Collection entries
--- START ---

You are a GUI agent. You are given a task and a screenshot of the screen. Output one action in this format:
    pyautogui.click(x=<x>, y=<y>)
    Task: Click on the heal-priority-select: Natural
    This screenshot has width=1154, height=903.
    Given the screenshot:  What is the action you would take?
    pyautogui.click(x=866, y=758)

--- END ---

- [Task item]:
Please repeat the stretch from the start of the items through the line containing "This screenshot has", swapping "GUI agent" for "desktop agent" and leaving everything else unchanged.

- [Answer for this exercise]:
You are a desktop agent. You are given a task and a screenshot of the screen. Output one action in this format:
    pyautogui.click(x=<x>, y=<y>)
    Task: Click on the heal-priority-select: Natural
    This screenshot has width=1154, height=903.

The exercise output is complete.